In fact proponents have their own theories about why sale is often restricted:
“There’s a big push for raw milk from parents whose children have health problems like autism, asthma and failure to thrive,” said Fallon, founder of Weston A. Price Foundation, a natural-foods advocacy group that has spearheaded much of the raw milk lobbying. The prevailing theory in her camp is that proponents are facing an organized effort against raw milk driven by the country’s massive dairy industry.
“The real concern is not health at all, it’s economic,” Fallon said. “Raw milk has a fantastic way of reviving small farms, sustaining them. They don’t want that.”
Health officials are agog:
It is a notion that Elkin from the Maryland health department calls ridiculous. “There’s a large body of scientific evidence for pasteurizing milk,” he said. “There’s a reason for it — to kill pathogens.”
The raw milk advocates are trying a new technique to get around laws which, generally speaking, restrict the sale of raw milk, not its consumption. They sell “shares” in an individual cow, the farmer feeds and boards the animal and the “shareholders” get raw milk as a dividend.
The article was prompted because a farmer is suing Maryland which clarified a regulation to ban the cow-share practice as a ruse to sell raw milk, which it is.
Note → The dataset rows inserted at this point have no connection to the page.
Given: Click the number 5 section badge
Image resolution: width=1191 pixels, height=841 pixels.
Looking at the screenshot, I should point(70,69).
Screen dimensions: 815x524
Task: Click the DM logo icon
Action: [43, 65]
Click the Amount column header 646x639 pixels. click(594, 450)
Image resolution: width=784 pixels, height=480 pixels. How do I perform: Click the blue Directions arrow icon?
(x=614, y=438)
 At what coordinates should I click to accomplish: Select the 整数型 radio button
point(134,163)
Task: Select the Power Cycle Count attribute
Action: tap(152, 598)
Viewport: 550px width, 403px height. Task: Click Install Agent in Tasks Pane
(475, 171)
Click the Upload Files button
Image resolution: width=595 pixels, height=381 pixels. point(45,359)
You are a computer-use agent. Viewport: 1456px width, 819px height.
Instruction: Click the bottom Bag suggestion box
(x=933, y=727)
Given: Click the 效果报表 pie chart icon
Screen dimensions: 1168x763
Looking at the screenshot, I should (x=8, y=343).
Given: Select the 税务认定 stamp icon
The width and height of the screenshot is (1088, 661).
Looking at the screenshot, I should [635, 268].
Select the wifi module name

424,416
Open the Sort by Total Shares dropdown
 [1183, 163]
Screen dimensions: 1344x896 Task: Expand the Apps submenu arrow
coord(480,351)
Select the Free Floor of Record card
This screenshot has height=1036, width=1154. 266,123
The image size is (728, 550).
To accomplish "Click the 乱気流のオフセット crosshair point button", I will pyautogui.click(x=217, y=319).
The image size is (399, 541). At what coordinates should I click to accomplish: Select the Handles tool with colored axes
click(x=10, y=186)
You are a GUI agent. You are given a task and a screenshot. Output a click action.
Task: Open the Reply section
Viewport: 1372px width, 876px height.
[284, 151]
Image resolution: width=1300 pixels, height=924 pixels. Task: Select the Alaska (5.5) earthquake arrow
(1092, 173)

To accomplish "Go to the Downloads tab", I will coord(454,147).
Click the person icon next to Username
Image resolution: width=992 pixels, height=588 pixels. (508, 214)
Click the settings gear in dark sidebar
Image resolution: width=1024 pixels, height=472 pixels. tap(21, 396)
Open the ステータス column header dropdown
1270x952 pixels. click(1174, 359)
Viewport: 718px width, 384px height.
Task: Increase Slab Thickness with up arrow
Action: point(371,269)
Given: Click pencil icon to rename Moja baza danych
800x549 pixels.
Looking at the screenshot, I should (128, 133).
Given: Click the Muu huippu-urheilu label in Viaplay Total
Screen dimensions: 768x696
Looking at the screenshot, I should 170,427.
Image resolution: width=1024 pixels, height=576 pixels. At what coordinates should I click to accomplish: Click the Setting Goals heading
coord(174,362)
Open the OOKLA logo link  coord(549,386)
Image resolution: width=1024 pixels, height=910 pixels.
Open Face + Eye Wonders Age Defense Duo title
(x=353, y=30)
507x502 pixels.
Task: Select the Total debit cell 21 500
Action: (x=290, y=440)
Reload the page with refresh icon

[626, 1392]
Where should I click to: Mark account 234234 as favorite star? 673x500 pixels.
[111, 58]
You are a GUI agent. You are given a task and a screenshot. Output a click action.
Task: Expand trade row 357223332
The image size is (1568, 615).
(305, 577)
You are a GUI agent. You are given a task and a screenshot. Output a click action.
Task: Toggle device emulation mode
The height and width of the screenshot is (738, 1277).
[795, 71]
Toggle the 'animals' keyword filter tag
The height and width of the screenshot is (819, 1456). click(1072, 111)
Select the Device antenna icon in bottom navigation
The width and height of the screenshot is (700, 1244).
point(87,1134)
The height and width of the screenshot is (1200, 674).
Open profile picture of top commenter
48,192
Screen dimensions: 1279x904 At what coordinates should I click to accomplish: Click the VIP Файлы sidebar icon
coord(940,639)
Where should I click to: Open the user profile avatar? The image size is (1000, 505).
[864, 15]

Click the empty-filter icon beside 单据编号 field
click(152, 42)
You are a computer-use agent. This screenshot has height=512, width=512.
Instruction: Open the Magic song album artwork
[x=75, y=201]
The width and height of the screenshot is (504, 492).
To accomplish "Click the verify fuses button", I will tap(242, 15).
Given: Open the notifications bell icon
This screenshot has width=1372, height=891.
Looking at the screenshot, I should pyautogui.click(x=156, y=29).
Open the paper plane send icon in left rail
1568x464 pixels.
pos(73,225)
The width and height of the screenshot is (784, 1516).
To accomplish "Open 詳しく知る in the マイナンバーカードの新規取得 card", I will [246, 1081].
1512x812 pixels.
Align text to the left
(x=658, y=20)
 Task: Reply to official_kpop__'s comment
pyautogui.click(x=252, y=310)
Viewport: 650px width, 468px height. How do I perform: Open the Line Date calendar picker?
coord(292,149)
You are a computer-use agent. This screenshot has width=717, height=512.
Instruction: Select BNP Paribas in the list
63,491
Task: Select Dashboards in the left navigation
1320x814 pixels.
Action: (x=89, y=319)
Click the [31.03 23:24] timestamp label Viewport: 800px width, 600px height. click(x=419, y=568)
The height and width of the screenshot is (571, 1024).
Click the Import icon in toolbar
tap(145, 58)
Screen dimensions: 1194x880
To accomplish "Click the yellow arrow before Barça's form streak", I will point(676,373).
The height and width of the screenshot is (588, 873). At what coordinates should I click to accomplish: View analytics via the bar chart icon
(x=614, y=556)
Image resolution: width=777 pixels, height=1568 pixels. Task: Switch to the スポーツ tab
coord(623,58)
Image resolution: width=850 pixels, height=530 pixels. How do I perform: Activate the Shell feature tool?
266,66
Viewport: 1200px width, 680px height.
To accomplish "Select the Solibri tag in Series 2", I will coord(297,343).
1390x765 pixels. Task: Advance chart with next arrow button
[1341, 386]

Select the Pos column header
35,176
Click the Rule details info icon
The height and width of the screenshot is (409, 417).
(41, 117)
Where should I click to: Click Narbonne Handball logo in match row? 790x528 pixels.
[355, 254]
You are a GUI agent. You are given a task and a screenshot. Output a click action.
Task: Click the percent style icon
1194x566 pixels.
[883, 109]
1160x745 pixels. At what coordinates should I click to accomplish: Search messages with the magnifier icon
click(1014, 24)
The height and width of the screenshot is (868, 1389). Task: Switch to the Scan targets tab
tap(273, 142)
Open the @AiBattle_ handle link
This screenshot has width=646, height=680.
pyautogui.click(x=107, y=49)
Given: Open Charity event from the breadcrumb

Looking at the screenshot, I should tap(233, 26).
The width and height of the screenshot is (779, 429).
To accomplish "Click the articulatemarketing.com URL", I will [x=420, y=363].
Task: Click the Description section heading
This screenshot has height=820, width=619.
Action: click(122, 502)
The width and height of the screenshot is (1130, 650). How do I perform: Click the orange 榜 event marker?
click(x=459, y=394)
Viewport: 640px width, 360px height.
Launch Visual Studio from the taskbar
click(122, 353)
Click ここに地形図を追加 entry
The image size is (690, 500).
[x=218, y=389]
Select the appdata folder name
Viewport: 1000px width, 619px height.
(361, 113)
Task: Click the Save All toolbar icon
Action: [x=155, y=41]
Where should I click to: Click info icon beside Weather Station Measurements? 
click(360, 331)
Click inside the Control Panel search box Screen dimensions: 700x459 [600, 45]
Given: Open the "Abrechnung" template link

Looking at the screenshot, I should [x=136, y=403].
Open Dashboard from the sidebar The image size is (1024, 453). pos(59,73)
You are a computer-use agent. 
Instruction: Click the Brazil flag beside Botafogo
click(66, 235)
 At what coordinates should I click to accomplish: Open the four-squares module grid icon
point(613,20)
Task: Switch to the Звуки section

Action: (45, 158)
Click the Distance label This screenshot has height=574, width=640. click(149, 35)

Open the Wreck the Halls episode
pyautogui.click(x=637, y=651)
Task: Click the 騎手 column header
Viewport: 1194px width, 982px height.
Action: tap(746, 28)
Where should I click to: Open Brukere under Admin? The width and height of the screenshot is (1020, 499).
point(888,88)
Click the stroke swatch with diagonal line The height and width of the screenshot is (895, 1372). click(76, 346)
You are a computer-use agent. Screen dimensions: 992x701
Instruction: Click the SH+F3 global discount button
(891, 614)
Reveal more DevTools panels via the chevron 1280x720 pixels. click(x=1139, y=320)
You can read the whole piece right here.
We just think it is interesting that everyone assumes that people are so risk adverse that the whole produce industry must be turned upside down, and then you read about the risks many are prepared to take to have raw milk. Wonder if anyone is going to start a club to eat only fresh, unwashed produce pulled right from the field? They say exposure to dirt may help children build immunities.